Meng-Ling-Ori / Value_free

0 stars 0 forks source link

ToDo: Leisure reinforcer in simulation 4 #2

Open SaschaFroelich opened 3 years ago

SaschaFroelich commented 3 years ago

I think that also in the free operant cases of simulation 4, the agent is supposed to receive a leisure reinforcer when they don't press. Miller states on page 5:

"This value (U(m)) is typically unity for reinforcers dessignated 'food pellets', 0.1 for reinforcers designated 'leisure', and -1 for reinforcers designated 'effort', unless otherwise noted".

Then later on p. 10, in section Omission and Devaluation in VR vs. VI schedules they say "The magnitude of the Leisure reinforcer (reflecting effort cost) was not changed".

This is a bit ambiguous (why does leisure reinforcer reflect effort cost?), but we should try giving the agent a leisure reinforcer with utility 0.1 for each second they don't press the lever.

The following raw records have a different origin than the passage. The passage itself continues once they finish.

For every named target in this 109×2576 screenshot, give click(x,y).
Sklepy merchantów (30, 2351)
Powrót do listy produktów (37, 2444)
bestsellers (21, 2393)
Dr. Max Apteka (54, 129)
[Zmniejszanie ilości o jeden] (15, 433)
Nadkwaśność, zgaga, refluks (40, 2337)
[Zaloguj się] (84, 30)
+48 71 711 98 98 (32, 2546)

Meng-Ling-Ori commented 3 years ago

I have found this contradiction, and try to let nm = 2 (only pellets and effort), but the results were not good. I will try to add the utility for 'leisure'. However, I already thought a lot about it before, and I found it was difficult to do so, because it's hard to say, how many number of 'not press' occur in a second with press 0 ,1 2, 3 or more(with Poisson)? I will try to let only 0 press in a second result in a 'leisure' and see what happen.

SaschaFroelich commented 3 years ago

Yes I think that would be the most reasonable way to go about it.

Meng-Ling-Ori commented 3 years ago

I have tried, but nothing changed. The new code has been uploaded. I will do more try! Or at least I will try to simulate the last framework: two armedbandid.